### Task to complete
Instruction for the data below: set down exactly the lines from the line with "σχετικά (34, 2526)" to the line with "Delivery Κινεζικο - Ολες", inclusive, and no others.

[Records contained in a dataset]

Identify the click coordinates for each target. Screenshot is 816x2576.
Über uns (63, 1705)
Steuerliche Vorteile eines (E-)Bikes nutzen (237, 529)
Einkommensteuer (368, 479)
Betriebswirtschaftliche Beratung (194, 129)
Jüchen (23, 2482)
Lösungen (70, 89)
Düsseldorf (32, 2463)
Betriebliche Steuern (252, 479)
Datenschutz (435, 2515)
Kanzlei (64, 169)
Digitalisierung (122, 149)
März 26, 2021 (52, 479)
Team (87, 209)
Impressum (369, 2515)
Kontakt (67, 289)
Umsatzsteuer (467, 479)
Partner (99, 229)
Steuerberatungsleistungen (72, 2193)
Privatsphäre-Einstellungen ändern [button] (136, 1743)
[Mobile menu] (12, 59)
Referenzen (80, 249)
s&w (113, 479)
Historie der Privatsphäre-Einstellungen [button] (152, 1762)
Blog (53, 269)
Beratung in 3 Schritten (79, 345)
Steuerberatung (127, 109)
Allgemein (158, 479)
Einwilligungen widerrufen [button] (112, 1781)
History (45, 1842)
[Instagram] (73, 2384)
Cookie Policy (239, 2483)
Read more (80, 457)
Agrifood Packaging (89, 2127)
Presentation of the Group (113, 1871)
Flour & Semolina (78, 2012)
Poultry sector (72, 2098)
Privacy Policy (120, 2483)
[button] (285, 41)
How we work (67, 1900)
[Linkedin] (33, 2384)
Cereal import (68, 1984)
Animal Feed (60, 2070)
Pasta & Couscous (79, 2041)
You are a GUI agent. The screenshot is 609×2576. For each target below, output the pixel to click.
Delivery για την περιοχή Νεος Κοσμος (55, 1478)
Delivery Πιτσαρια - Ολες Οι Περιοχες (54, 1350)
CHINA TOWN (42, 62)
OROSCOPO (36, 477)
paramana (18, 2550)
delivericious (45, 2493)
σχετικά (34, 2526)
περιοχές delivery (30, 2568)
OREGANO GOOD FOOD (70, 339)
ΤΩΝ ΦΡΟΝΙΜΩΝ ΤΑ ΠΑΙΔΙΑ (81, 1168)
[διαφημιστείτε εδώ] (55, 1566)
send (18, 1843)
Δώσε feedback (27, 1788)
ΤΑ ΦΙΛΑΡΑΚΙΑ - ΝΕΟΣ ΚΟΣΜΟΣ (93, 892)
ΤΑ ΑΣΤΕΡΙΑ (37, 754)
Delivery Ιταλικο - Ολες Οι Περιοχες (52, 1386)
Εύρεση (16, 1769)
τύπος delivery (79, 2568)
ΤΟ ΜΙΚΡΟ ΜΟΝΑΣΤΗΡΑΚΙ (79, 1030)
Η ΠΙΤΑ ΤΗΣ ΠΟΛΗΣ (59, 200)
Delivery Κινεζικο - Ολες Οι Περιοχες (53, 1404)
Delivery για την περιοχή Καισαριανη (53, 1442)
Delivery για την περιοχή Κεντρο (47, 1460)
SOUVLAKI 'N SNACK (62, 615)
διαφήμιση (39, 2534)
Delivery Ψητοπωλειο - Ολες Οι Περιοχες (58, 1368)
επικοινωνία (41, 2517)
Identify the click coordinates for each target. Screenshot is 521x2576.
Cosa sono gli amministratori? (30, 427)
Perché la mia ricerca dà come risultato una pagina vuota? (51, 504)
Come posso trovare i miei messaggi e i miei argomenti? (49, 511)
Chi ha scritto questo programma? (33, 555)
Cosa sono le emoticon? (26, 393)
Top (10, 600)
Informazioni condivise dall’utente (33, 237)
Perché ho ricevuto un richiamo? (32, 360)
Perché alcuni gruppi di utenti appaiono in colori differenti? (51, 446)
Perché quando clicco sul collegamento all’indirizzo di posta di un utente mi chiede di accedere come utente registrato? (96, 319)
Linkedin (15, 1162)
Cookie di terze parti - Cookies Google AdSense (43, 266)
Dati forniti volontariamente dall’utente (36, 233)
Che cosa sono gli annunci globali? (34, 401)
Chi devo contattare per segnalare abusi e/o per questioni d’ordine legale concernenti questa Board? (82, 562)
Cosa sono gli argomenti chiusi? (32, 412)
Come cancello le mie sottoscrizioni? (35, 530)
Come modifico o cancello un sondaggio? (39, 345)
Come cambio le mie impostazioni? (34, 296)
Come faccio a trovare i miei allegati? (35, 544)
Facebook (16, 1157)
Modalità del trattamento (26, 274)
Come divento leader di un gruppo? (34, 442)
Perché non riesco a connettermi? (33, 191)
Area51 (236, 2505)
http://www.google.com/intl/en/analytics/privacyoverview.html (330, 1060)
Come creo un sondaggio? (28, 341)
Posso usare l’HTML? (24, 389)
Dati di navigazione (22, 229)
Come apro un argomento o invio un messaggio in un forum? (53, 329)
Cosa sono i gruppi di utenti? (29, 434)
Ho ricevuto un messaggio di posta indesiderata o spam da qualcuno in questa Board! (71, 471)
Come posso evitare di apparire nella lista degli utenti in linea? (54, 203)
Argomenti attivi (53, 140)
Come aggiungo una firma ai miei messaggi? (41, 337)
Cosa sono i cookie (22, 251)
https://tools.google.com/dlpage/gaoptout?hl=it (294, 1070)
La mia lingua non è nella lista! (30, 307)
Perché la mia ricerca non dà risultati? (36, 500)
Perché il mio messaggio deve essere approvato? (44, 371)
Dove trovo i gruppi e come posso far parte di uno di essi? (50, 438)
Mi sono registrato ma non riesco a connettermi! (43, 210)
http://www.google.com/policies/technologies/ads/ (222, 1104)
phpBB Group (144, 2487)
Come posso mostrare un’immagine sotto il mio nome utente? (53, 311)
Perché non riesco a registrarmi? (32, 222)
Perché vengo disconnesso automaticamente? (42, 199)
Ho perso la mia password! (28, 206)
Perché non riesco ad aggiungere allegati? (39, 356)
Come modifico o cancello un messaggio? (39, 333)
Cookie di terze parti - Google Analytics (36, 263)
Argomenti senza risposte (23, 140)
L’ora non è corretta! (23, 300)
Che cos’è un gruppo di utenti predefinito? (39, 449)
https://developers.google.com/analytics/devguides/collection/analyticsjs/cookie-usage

### The completed task
σχετικά (34, 2526)
περιοχές delivery (30, 2568)
OREGANO GOOD FOOD (70, 339)
ΤΩΝ ΦΡΟΝΙΜΩΝ ΤΑ ΠΑΙΔΙΑ (81, 1168)
[διαφημιστείτε εδώ] (55, 1566)
send (18, 1843)
Δώσε feedback (27, 1788)
ΤΑ ΦΙΛΑΡΑΚΙΑ - ΝΕΟΣ ΚΟΣΜΟΣ (93, 892)
ΤΑ ΑΣΤΕΡΙΑ (37, 754)
Delivery Ιταλικο - Ολες Οι Περιοχες (52, 1386)
Εύρεση (16, 1769)
τύπος delivery (79, 2568)
ΤΟ ΜΙΚΡΟ ΜΟΝΑΣΤΗΡΑΚΙ (79, 1030)
Η ΠΙΤΑ ΤΗΣ ΠΟΛΗΣ (59, 200)
Delivery Κινεζικο - Ολες Οι Περιοχες (53, 1404)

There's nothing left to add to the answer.